¿Saben que el Consejo Europeo de dos días que comenzó ayer no sólo se ocupará de Grecia? Parece increíble, ¿verdad?. Pues es así.



De hecho, inicialmente la Reunión estaba enfocada en revisar los programas de estabilidad de todos los países del área y refrendar las recomendaciones de política fiscal a medio plazo. Recuerden que el PEC es un instrumento preventivo con el objetivo último de validar la obligada convergencia fiscal para una unión monetaria. Unión fiscal de derecho, con una unión monetaria de hecho.



Los objetivos presupuestarios a medio plazo (OMP), obligados desde 2005, se calculan al margen de ciclos económicos y medidas temporales con impacto en el presupuesto. La base es un ajuste anual de medio punto en el déficit estructural, mayor en fases expansivas del ciclo y menor en fases bajistas.

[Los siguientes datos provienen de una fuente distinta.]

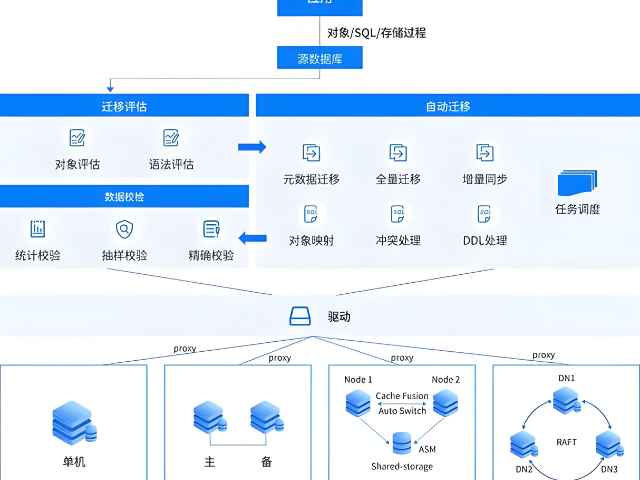This screenshot has height=480, width=640.
Task: Click the ASM shared-storage database icon
Action: click(x=402, y=442)
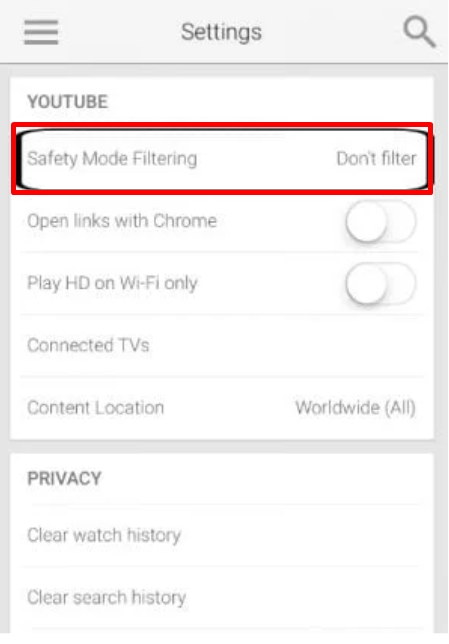Image resolution: width=449 pixels, height=644 pixels.
Task: Click the YOUTUBE section header
Action: pos(68,102)
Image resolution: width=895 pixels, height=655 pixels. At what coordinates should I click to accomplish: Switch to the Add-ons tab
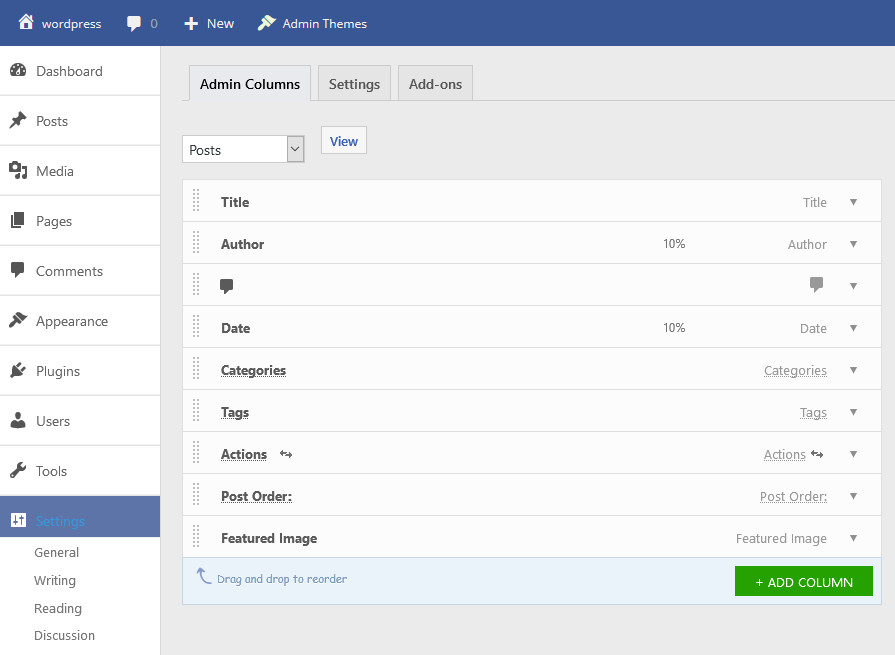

¿La realidad? Diez años más tarde de su implementación, el propio ECB admite en su último Informe mensual que los OMP no han funcionado como se esperaba. De hecho, se han incumplido de forma masiva apelando a la flexibilidad incluida en el PEC. ¿Les suena? Sí, lo vivimos en el pasado. Y de hecho fue la razón para la reforma del Pacto.

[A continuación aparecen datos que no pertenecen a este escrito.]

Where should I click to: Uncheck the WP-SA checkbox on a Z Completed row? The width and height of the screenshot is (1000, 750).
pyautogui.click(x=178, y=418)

La flexibilidad del PEC se argumentaba en tres factores: ciclo, inversión y reformas estructurales. Pero, bien manejados, estos argumentos bien se pueden convertir en excusas.



Volviendo a Grecia (al estar bajo un programa de asistencia financiera no está obligada a presentar los objetivos de convergencia fiscal), lo cierto es que la discusión sobre el acuerdo se apoya en un doble factor de ajustes fiscales y reformas estructurales. Las primeras, obligadas para reconducir la elevada deuda. Las segundas, imprescindibles para aumentar el crecimiento potencial y hacer el modelo de crecimiento sostenible en el tiempo.

Naturalmente, Grecia es un caso extremo. Lo fue hace tres años, cuando se aprobó la primera asistencia y lo es también ahora. Pero el PEC sirve precisamente para evitar que surjan con el tiempo nuevos casos extremos, al menos desde una perspectiva fiscal.